中東情勢について簡単にアップデートする。各国の関心が外に向いたことでアサド政権が倒れた。トルコが介入しないことがわかり反政府勢力がダマスカスに向けて進軍し12日で首都を占拠した。すると各国が一斉に「独裁政権が倒れたのは我が手柄なり」と主張し始めている。一方で各国とも権益確保に乗り出している。国際政治のあさましさを感じさせる。
各国がシリアに興味を失いトルコも容認したことが今回の作戦のきっかけになったそうだ。大国の思惑が実は戦争を誘発していることがよく分かる。
約6カ月前、シリアの反体制派はアサド大統領による権力を弱める好機が訪れたことを察知した。トルコに大規模な攻勢計画を伝えたところ、同国から暗黙の承認が得られたという感触があったからだ。計画を知る情報筋2人が語った。

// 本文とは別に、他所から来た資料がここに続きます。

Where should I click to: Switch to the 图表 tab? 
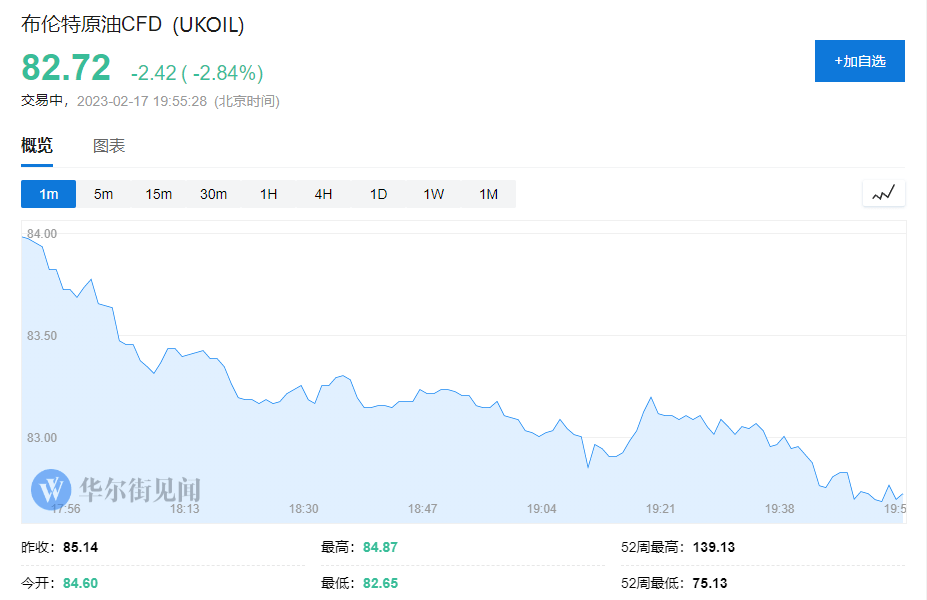(108, 145)
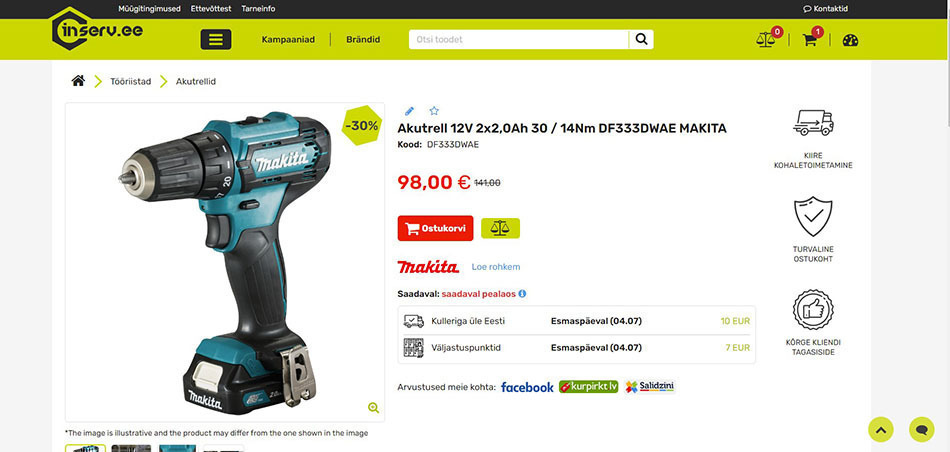The height and width of the screenshot is (452, 950).
Task: Click the dashboard gauge icon in header
Action: [850, 40]
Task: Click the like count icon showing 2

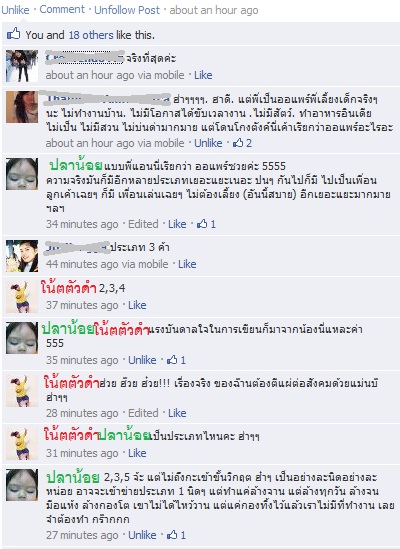Action: pos(242,143)
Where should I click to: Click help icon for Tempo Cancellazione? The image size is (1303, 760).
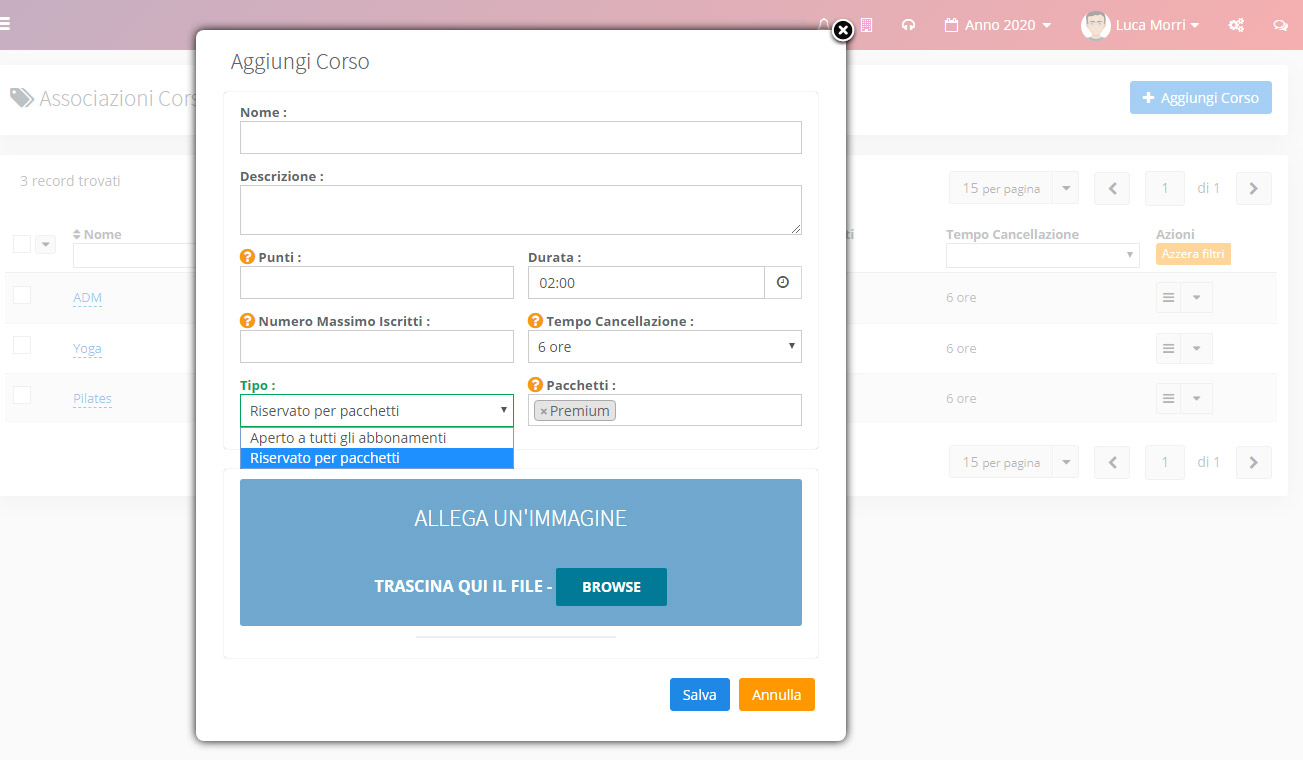click(x=535, y=321)
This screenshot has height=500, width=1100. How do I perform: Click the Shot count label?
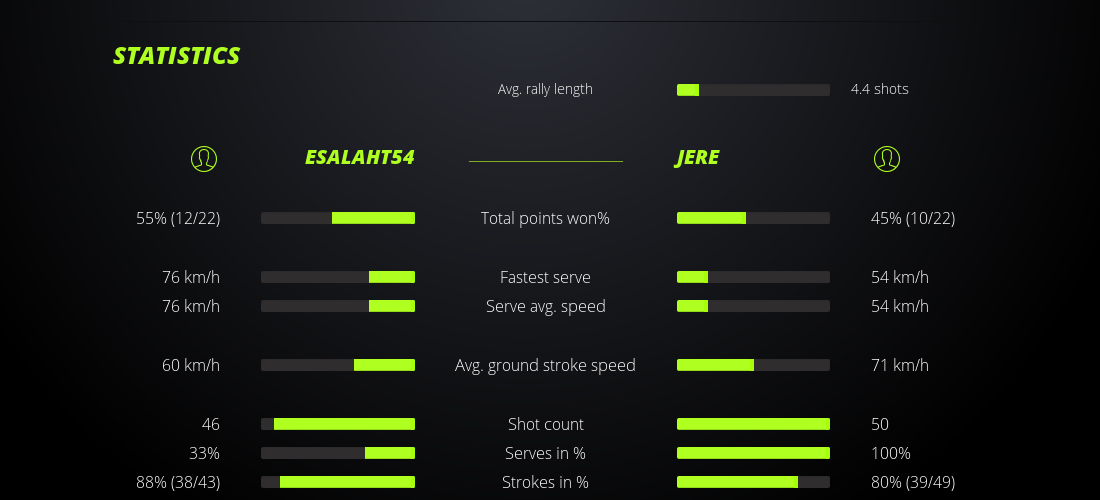click(x=545, y=424)
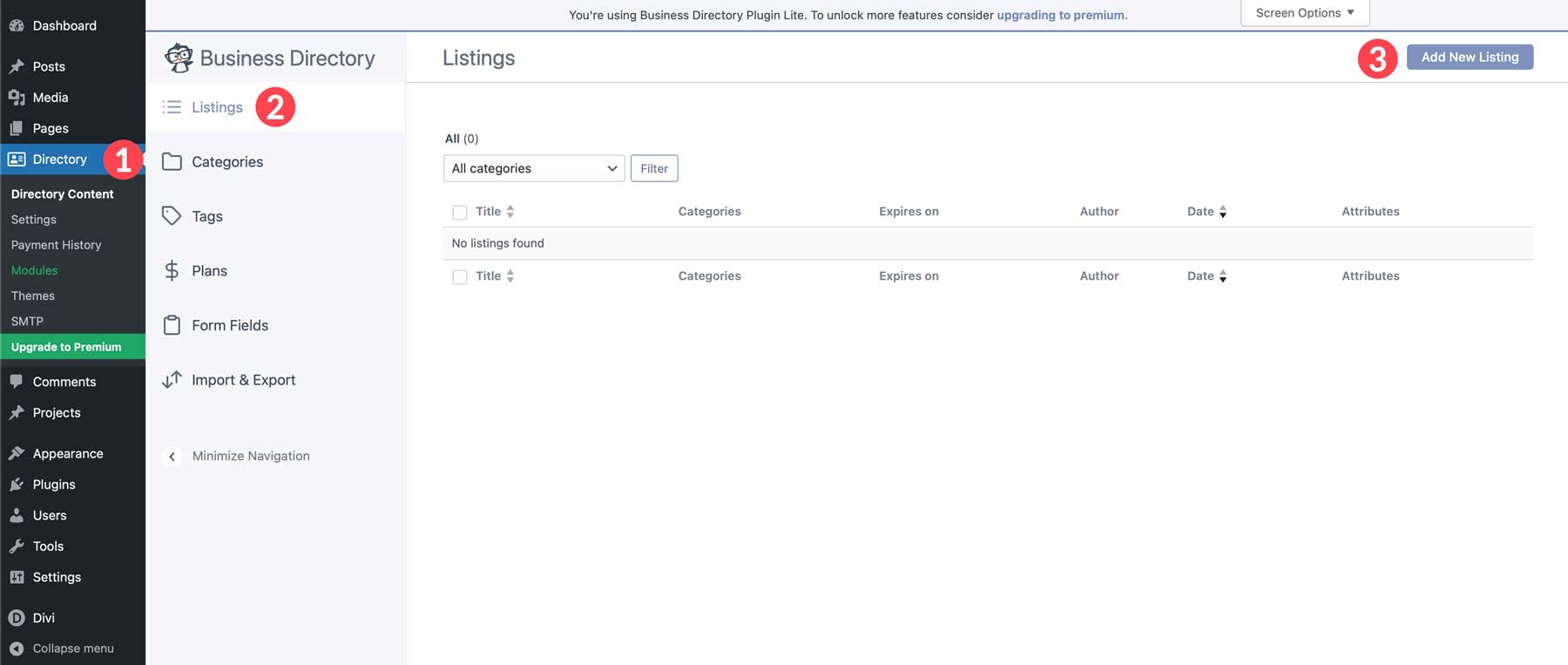Tick the select-all checkbox in table header
The width and height of the screenshot is (1568, 665).
pos(460,213)
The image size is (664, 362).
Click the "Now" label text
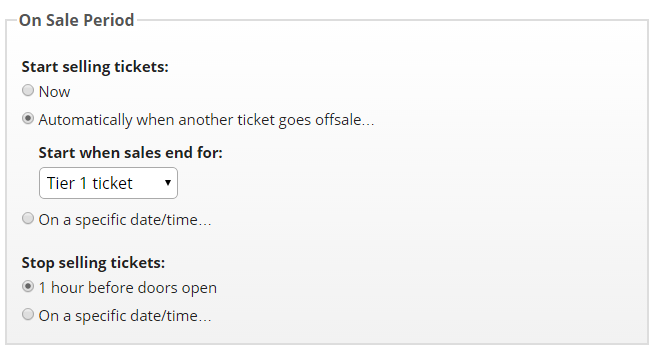point(54,92)
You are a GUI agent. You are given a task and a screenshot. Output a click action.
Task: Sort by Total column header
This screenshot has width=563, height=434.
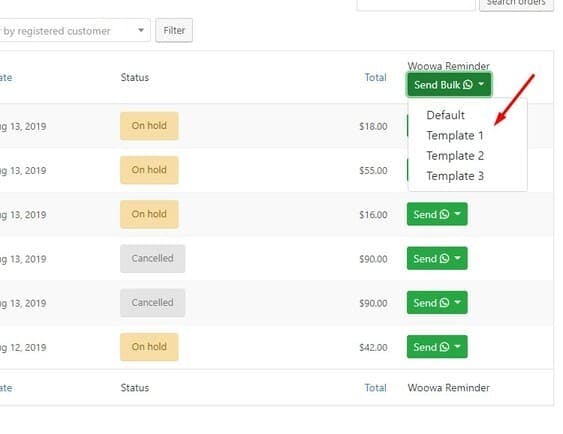click(375, 78)
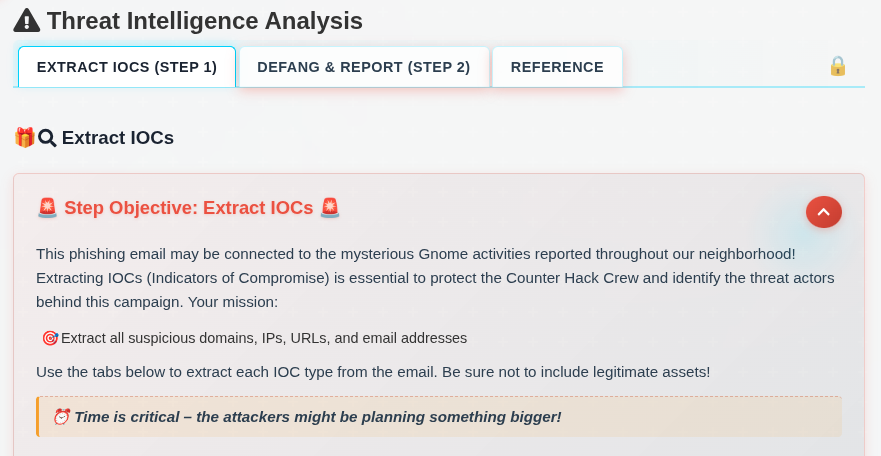Click the target bullseye bullet icon

pyautogui.click(x=50, y=338)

焦点:シリア政権崩壊、反体制派の電撃進軍を可能にした「完璧な条件」(REUTERS)
アサド政権が倒れるとロシアは「アサド大統領を引き取ったから平和的な権力移譲が実現した」と宣伝した。一方で西側は自分たちの支援によってアサド政権が倒されたと宣伝している。
特にネタニヤフ首相はゴラン高原に出かけていってYouTubeを撮影している。他に仕事はないのだろうか?とさえ思える。おさわがせYouTuberぶりが板についてきた。イスラエルはゴラン高原とシリアの間にある緩衝地帯に軍を進めゴラン高原の拡張に成功した。
アメリカ合衆国はIS対策のためにシリアにとどまる必要があると主張。また各地に空爆を繰り広げている。HTSはISとつながりがあると示唆しておりこのままの政府を認めるかどうかはわからない。
ロシアは基地権益を確保したい考えでトルコなどと協議するとしている。またイランも新政権に対してアプローチを始めた。影響力の低下を最低限に留めたいのだろう。
ロシアの影響力低下は避けられそうにない。ロシアの艦船は基地から一時的に対比している。アフリカに対する支援の後方基地になっており基地を失えばロシアのアフリカ戦略に影響を与える。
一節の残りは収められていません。